Extracted information Block Start

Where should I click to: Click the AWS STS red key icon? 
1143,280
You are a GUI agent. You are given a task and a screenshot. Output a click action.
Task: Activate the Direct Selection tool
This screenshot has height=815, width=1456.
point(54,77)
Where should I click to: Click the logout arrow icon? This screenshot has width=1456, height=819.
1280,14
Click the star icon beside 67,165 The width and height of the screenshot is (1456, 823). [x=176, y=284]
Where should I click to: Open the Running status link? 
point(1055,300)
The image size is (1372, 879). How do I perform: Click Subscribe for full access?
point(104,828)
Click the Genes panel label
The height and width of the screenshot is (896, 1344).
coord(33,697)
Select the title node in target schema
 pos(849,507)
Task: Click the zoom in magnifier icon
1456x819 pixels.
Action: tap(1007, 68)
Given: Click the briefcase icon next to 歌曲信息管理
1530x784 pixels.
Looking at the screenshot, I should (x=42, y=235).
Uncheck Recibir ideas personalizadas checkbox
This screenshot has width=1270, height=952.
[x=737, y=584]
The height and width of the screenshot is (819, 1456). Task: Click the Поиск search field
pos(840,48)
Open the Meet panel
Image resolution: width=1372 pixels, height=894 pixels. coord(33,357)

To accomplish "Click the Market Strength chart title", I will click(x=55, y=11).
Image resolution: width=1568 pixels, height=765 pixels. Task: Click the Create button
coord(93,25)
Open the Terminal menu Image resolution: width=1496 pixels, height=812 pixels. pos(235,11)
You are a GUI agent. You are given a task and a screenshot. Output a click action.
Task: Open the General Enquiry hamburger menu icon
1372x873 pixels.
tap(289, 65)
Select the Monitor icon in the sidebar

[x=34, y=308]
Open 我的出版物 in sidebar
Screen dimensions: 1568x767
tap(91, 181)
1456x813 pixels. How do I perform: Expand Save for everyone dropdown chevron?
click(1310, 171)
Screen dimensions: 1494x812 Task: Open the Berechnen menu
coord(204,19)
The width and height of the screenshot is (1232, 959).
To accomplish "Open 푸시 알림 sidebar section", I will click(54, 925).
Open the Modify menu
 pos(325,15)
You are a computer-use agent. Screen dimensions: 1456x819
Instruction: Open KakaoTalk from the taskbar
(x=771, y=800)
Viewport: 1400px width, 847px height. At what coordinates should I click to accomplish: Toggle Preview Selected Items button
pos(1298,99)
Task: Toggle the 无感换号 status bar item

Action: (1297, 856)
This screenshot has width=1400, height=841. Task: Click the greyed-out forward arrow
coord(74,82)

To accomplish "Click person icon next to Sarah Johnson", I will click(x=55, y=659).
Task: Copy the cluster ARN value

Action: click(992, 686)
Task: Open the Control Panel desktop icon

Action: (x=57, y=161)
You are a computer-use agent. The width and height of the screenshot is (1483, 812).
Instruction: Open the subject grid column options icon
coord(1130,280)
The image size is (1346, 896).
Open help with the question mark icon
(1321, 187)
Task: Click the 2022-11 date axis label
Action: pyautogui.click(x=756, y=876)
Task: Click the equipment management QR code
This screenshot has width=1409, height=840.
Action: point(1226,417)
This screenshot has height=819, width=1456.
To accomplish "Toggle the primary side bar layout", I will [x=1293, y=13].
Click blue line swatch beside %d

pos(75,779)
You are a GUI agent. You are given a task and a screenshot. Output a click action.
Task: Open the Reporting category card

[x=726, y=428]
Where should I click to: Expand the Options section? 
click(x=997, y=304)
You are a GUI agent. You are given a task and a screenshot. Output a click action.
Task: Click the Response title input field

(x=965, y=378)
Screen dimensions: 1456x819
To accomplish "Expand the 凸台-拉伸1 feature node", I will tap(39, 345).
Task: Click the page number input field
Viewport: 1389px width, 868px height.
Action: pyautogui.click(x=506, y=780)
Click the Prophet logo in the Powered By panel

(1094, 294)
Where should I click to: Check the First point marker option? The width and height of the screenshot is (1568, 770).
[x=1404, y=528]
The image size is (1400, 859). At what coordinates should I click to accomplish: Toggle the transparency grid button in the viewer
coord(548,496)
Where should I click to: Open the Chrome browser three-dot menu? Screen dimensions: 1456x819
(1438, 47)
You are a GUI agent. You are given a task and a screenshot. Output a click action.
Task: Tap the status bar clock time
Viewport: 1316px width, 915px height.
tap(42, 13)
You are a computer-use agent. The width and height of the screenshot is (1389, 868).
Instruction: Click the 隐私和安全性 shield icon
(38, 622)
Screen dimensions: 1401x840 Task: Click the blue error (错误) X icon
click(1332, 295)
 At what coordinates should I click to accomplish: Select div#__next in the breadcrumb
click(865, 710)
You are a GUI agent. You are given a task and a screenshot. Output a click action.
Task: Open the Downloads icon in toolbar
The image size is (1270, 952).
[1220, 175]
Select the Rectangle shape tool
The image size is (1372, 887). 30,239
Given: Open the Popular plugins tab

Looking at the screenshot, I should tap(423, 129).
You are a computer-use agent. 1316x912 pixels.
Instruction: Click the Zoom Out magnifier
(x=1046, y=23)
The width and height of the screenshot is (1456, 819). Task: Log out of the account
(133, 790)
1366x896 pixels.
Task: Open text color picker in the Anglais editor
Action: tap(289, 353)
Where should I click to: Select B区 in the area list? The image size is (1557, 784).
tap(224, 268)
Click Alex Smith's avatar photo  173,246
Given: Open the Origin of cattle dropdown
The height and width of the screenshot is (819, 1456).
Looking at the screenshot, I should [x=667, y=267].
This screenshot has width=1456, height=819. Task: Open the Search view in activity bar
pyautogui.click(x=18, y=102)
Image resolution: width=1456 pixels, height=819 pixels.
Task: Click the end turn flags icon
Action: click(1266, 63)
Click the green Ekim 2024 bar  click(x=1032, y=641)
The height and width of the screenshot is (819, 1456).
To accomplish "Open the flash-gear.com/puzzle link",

Extracted information Block End

* [Exercise instructions] Write out every entry again so that each line matches the original exactly.

* [Output]
Where should I click to: Click the AWS STS red key icon? 
1143,280
You are a GUI agent. You are given a task and a screenshot. Output a click action.
Task: Activate the Direct Selection tool
This screenshot has height=815, width=1456.
point(54,77)
Where should I click to: Click the logout arrow icon? This screenshot has width=1456, height=819.
1280,14
Click the star icon beside 67,165 The width and height of the screenshot is (1456, 823). [x=176, y=284]
Where should I click to: Open the Running status link? 
point(1055,300)
The image size is (1372, 879). How do I perform: Click Subscribe for full access?
point(104,828)
Click the Genes panel label
The height and width of the screenshot is (896, 1344).
coord(33,697)
Select the title node in target schema
 pos(849,507)
Task: Click the zoom in magnifier icon
1456x819 pixels.
Action: tap(1007, 68)
Given: Click the briefcase icon next to 歌曲信息管理
1530x784 pixels.
Looking at the screenshot, I should (x=42, y=235).
Uncheck Recibir ideas personalizadas checkbox
This screenshot has width=1270, height=952.
[x=737, y=584]
The height and width of the screenshot is (819, 1456). Task: Click the Поиск search field
pos(840,48)
Open the Meet panel
Image resolution: width=1372 pixels, height=894 pixels. coord(33,357)

To accomplish "Click the Market Strength chart title", I will click(x=55, y=11).
Image resolution: width=1568 pixels, height=765 pixels. Task: Click the Create button
coord(93,25)
Open the Terminal menu Image resolution: width=1496 pixels, height=812 pixels. pos(235,11)
You are a GUI agent. You are given a task and a screenshot. Output a click action.
Task: Open the General Enquiry hamburger menu icon
1372x873 pixels.
tap(289, 65)
Select the Monitor icon in the sidebar

[x=34, y=308]
Open 我的出版物 in sidebar
Screen dimensions: 1568x767
tap(91, 181)
1456x813 pixels. How do I perform: Expand Save for everyone dropdown chevron?
click(1310, 171)
Screen dimensions: 1494x812 Task: Open the Berechnen menu
coord(204,19)
The width and height of the screenshot is (1232, 959).
To accomplish "Open 푸시 알림 sidebar section", I will click(54, 925).
Open the Modify menu
 pos(325,15)
You are a computer-use agent. Screen dimensions: 1456x819
Instruction: Open KakaoTalk from the taskbar
(x=771, y=800)
Viewport: 1400px width, 847px height. At what coordinates should I click to accomplish: Toggle Preview Selected Items button
pos(1298,99)
Task: Toggle the 无感换号 status bar item

Action: (1297, 856)
This screenshot has width=1400, height=841. Task: Click the greyed-out forward arrow
coord(74,82)

To accomplish "Click person icon next to Sarah Johnson", I will click(x=55, y=659).
Task: Copy the cluster ARN value

Action: click(992, 686)
Task: Open the Control Panel desktop icon

Action: (x=57, y=161)
You are a computer-use agent. The width and height of the screenshot is (1483, 812).
Instruction: Open the subject grid column options icon
coord(1130,280)
The image size is (1346, 896).
Open help with the question mark icon
(1321, 187)
Task: Click the 2022-11 date axis label
Action: pyautogui.click(x=756, y=876)
Task: Click the equipment management QR code
This screenshot has width=1409, height=840.
Action: point(1226,417)
This screenshot has height=819, width=1456.
To accomplish "Toggle the primary side bar layout", I will [x=1293, y=13].
Click blue line swatch beside %d

pos(75,779)
You are a GUI agent. You are given a task and a screenshot. Output a click action.
Task: Open the Reporting category card

[x=726, y=428]
Where should I click to: Expand the Options section? 
click(x=997, y=304)
You are a GUI agent. You are given a task and a screenshot. Output a click action.
Task: Click the Response title input field

(x=965, y=378)
Screen dimensions: 1456x819
To accomplish "Expand the 凸台-拉伸1 feature node", I will tap(39, 345).
Task: Click the page number input field
Viewport: 1389px width, 868px height.
Action: pyautogui.click(x=506, y=780)
Click the Prophet logo in the Powered By panel

(1094, 294)
Where should I click to: Check the First point marker option? The width and height of the screenshot is (1568, 770).
[x=1404, y=528]
The image size is (1400, 859). At what coordinates should I click to accomplish: Toggle the transparency grid button in the viewer
coord(548,496)
Where should I click to: Open the Chrome browser three-dot menu? Screen dimensions: 1456x819
(1438, 47)
You are a GUI agent. You are given a task and a screenshot. Output a click action.
Task: Tap the status bar clock time
Viewport: 1316px width, 915px height.
tap(42, 13)
You are a computer-use agent. The width and height of the screenshot is (1389, 868).
Instruction: Click the 隐私和安全性 shield icon
(38, 622)
Screen dimensions: 1401x840 Task: Click the blue error (错误) X icon
click(1332, 295)
 At what coordinates should I click to accomplish: Select div#__next in the breadcrumb
click(865, 710)
You are a GUI agent. You are given a task and a screenshot. Output a click action.
Task: Open the Downloads icon in toolbar
The image size is (1270, 952).
[1220, 175]
Select the Rectangle shape tool
The image size is (1372, 887). 30,239
Given: Open the Popular plugins tab

Looking at the screenshot, I should tap(423, 129).
You are a computer-use agent. 1316x912 pixels.
Instruction: Click the Zoom Out magnifier
(x=1046, y=23)
The width and height of the screenshot is (1456, 819). Task: Log out of the account
(133, 790)
1366x896 pixels.
Task: Open text color picker in the Anglais editor
Action: tap(289, 353)
Where should I click to: Select B区 in the area list? The image size is (1557, 784).
tap(224, 268)
Click Alex Smith's avatar photo  173,246
Given: Open the Origin of cattle dropdown
The height and width of the screenshot is (819, 1456).
Looking at the screenshot, I should [x=667, y=267].
This screenshot has width=1456, height=819. Task: Open the Search view in activity bar
pyautogui.click(x=18, y=102)
Image resolution: width=1456 pixels, height=819 pixels.
Task: Click the end turn flags icon
Action: click(1266, 63)
Click the green Ekim 2024 bar  click(x=1032, y=641)
The height and width of the screenshot is (819, 1456).
To accomplish "Open the flash-gear.com/puzzle link",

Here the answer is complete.